Torino, la città più misteriosa d’Italia, magica, diabolica e nera, “una giungla composta da ladri, rapinatori, scippatori, travestiti, pervertiti, belle di notte e di giorno”, la città che diventa scenario del delitto perfetto – siamo alla fine degli anni cinquanta, una manciata di mesi prima dell’uscita di Diabolik – commesso da un killer che si firma “Diabolich”, e poco dopo diventa la città della banda Cavallero che con le sue violente scorribande marchiò gli anni dal 1963 al 1967… E poi Milano, la città più ricca d’Italia, sfrontata, feroce, mondana e irriverente, un carosello di negozi di lusso, teatri d’avanguardia, night club, “la città dei mitra” – palcoscenico della spettacolare rapina dell’aprile 1964 in una gioielleria della centralissima via Montenapoleone, la Colombo, dalla banda dei marsigliesi – della speculazione immobiliare, della moda, delle minigonne, dei gioielli, delle voglie e della cupidigia. “La Domenica del Corriere” dell’aprile del 1965 dedica la copertina con la grande illustrazione di Walter Molino al personaggio di Diabolik che, calzamaglia nera e pugnale sguainato, balza nella camera da letto di una bellissima donna immersa nella lettura di fumetti proibiti: all’interno del popolare settimanale spicca il servizio di Guglielmo Zucconi su Ragazzini e signore-bene divorano i nuovi fumetti dell’orrido. E sul “Corriere della Sera”, siamo nel settembre 1966, Dino Buzzati pubblica un articolo sul caso della conturbante spogliarellista Rosa Draganovich, accoltellata in città, dal titolo Milano Diabolik?, dimostrando quanto l’inafferrabile ladro dagli occhi di ghiaccio sia entrato nell’immaginario collettivo. Sono anni in cui nasce il Gruppo 63, un movimento di avanguardia costituito da autori polemici contro le forme più diffuse di narrativa e poesia, da cui escono scrittori, studiosi e semiologi pronti a sancire la nobilitazione letteraria del fumetto. E, a proposito di narrativa di genere destinata a diventare letteratura, sono gli anni, tra il 1966 e il 1969, della serie di romanzi del “Duca Lamberti” di Giorgio Scerbanenco dai titoli inquietanti Venere privata , Traditori di tutti , I ragazzi del massacro, I milanesi ammazzano al sabato e dei racconti Milano Calibro 9. Sono gli anni in cui Oreste del Buono, uno dei primi ad apprezzare le avventure e il tratto originale di Diabolik, cura per Mondadori nella collana Omnibus, anno 1970, la fortunata antologia I Grandi ladri.

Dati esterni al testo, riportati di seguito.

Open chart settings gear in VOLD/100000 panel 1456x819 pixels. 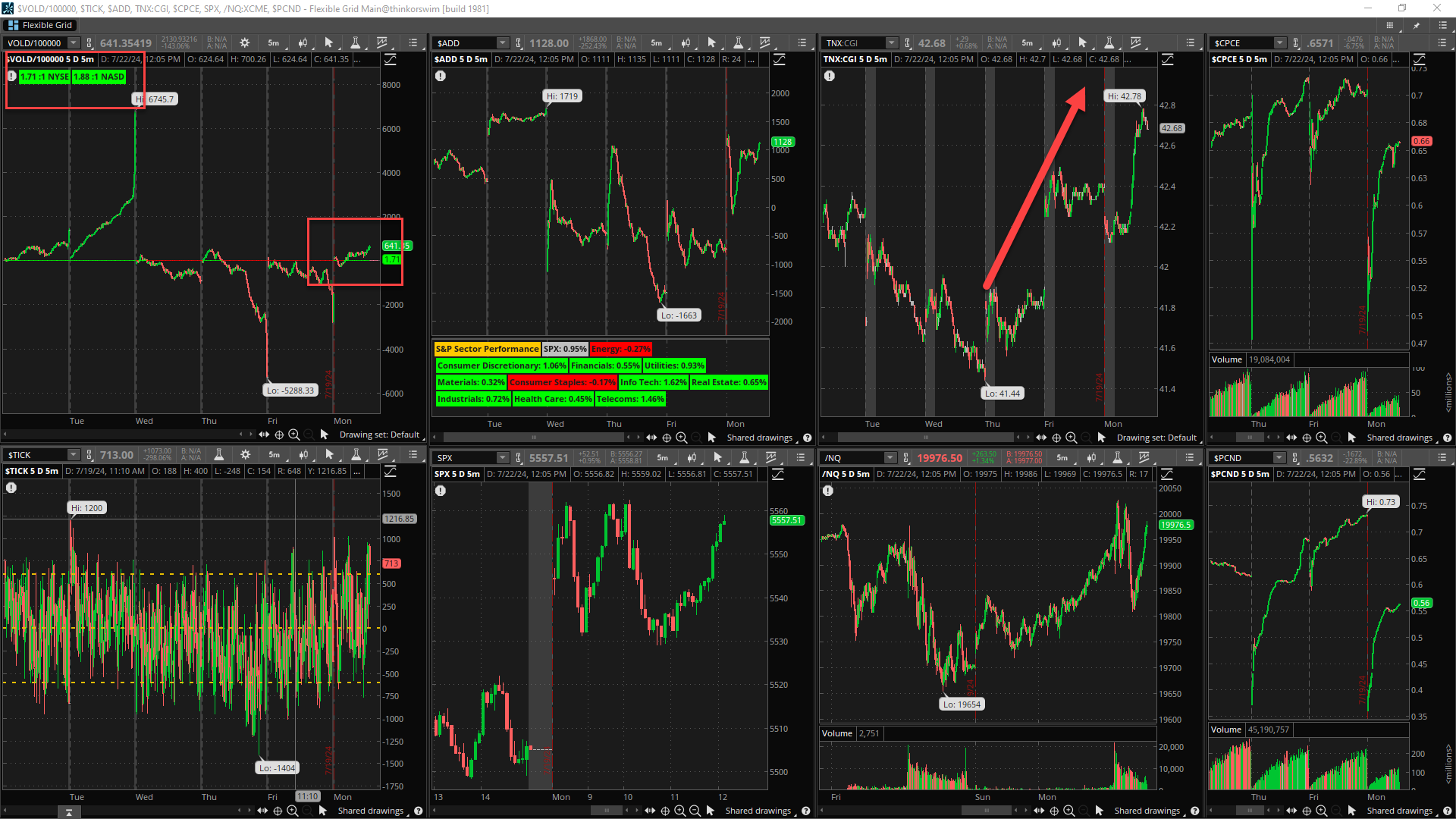click(x=244, y=43)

Figlio di Fantômas, Rocambole e Arsenio Lupin, padre di una sterminata serie di criminali moralmente efferati e mediaticamente a effetto, Diabolik ha attraversato sulla sua velocissima Jaguar la cronaca e il costume di sessant’anni di storia italiana. Diabolik - sottolinea Mario Gomboli - appare come un ladro di un’abilità e un’ingegnosità fuori dal comune, capace di assumere diverse fisionomie grazie a maschere di plastica sottilissima che lui stesso ha inventato. Ruba soprattutto gioielli o enormi cifre di denaro e non esita a uccidere chi intralcia i suoi piani. Nonostante svolga un’attività decisamente illegale e sia tutt’altro che un giustiziere, è dotato di principi etici (l’onore, la tutela dei più deboli, il senso dell’amicizia e della riconoscenza, il rispetto degli animi nobili), e pertanto disprezza mafiosi, narcotrafficanti, strozzini e aguzzini.
Sopravvissuto alle sue due madri - Angela è morta nel 1987, Luciana nel 2001 – uscito indenne da critiche e processi, salvatosi dai mutamenti epocali che hanno travolto il mondo del fumetto e dell’entertainment, passato con eleganza il giro del secolo, è diventato un fenomeno sociale, prosegue Mascheroni, sconfinando dal fumetto al cinema, al romanzo, le figurine, le canzoni, la pubblicità, i videogame… Ha resistito, con i suoi modi, a tutte le mode, ed è restato in piedi persino di fronte allo tsunami globale della Rete. Diabolik – con accanto la fedelissima, blondissima Eva – è ancora tra noi. Tira centomila copie al mese, terzo fumetto d’avventura più venduto in Italia dopo Tex e Dylan Dog. Ed è diventato più ancora che una icona. È una “figura”: un tempo della trasgressione, oggi della tradizione. Ci ha spaventato arrivando, ci rassicura rimanendo.